### To do:
Output exactly the lines from the first line of the records below through the line containing "Screen dimensions: 770x578", both included, leaving out any pictures.

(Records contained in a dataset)
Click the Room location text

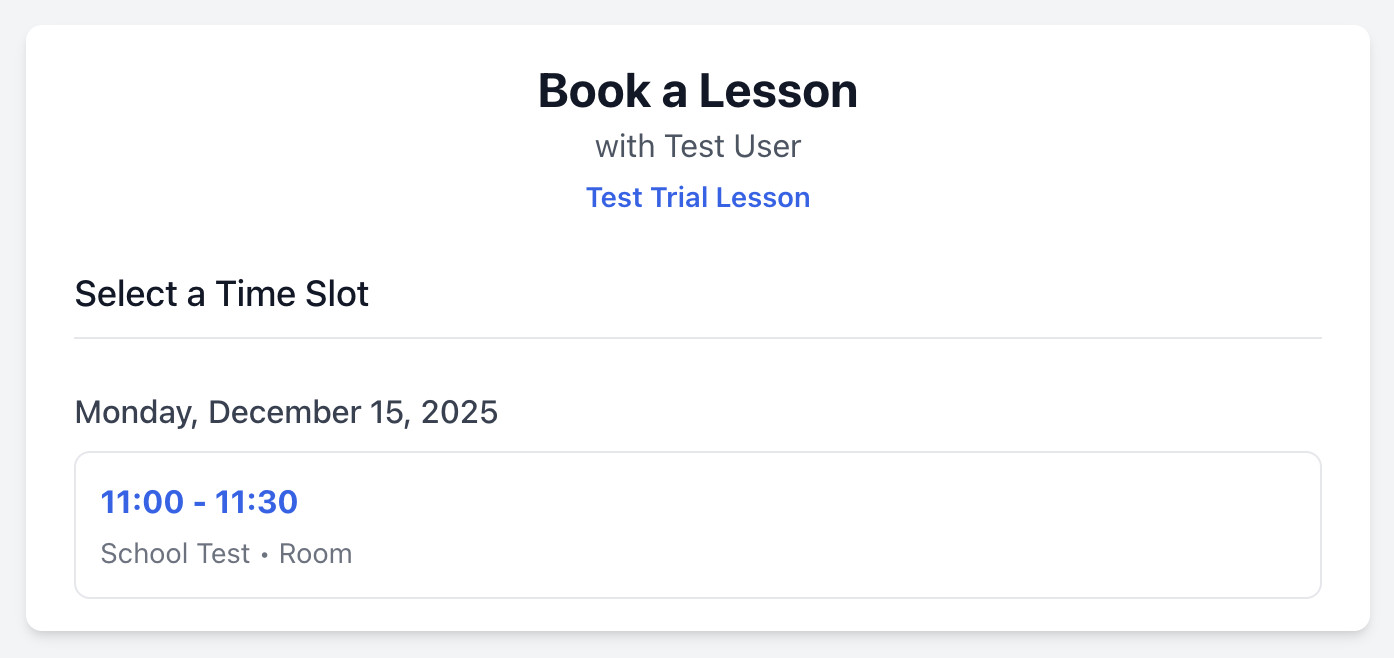pos(316,553)
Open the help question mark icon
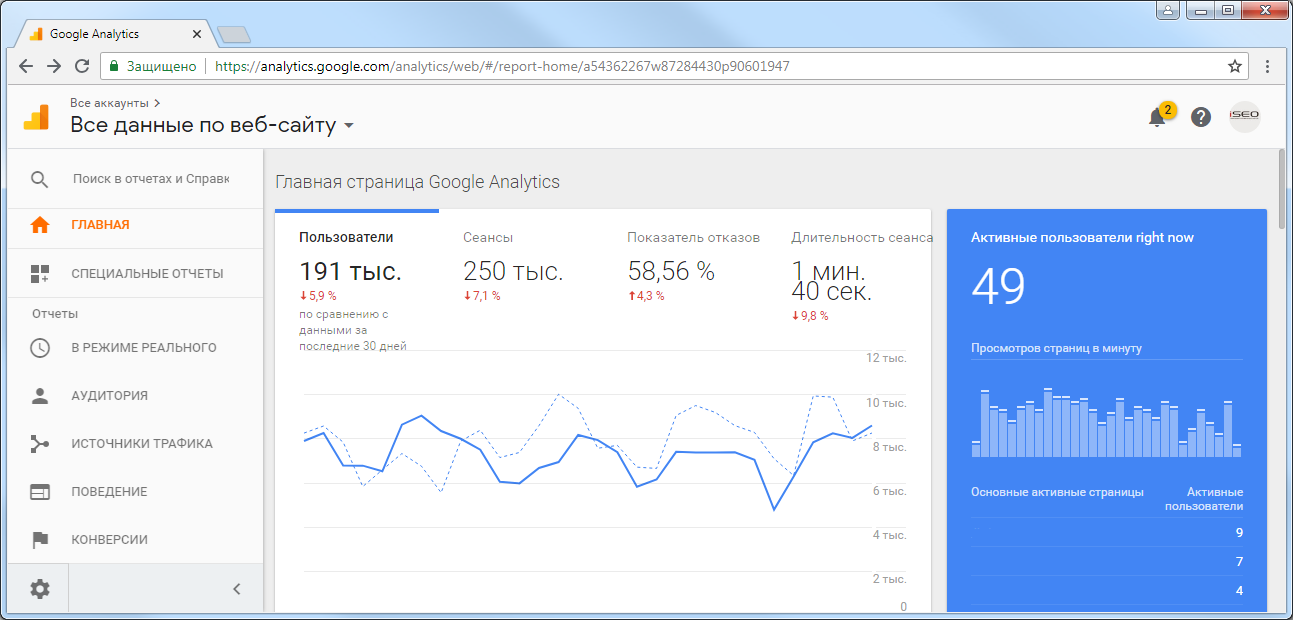The height and width of the screenshot is (620, 1293). pyautogui.click(x=1201, y=117)
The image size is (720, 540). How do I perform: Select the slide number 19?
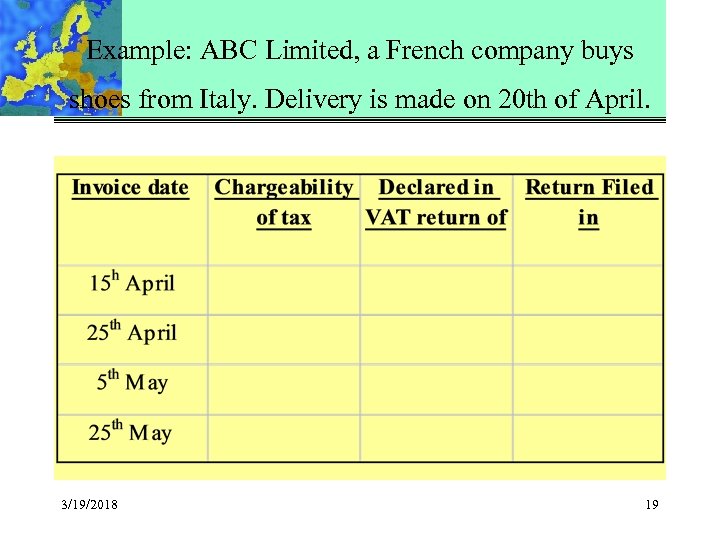(652, 505)
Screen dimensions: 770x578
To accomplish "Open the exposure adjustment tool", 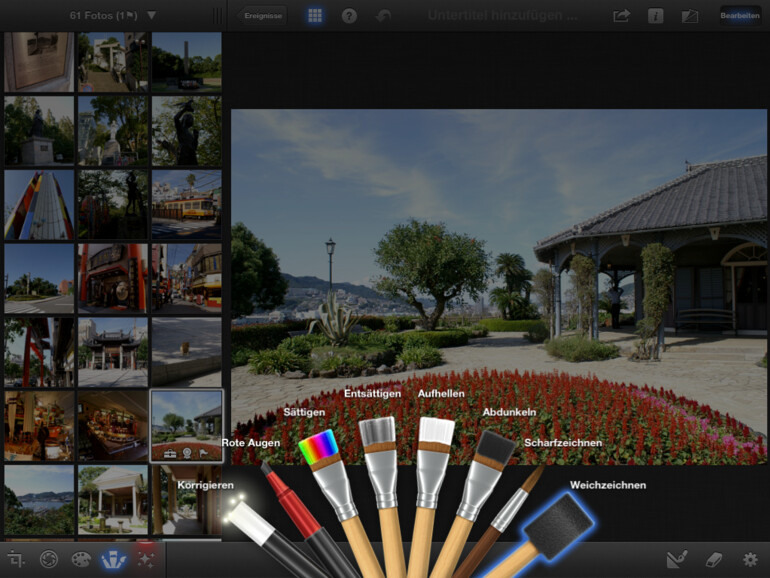I will pos(48,560).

### Result of this exercise:
Click the Room location text

pos(316,553)
Open the help question mark icon
The height and width of the screenshot is (620, 1293). pyautogui.click(x=1201, y=117)
The image size is (720, 540). How do I perform: Select the slide number 19?
(652, 505)
Screen dimensions: 770x578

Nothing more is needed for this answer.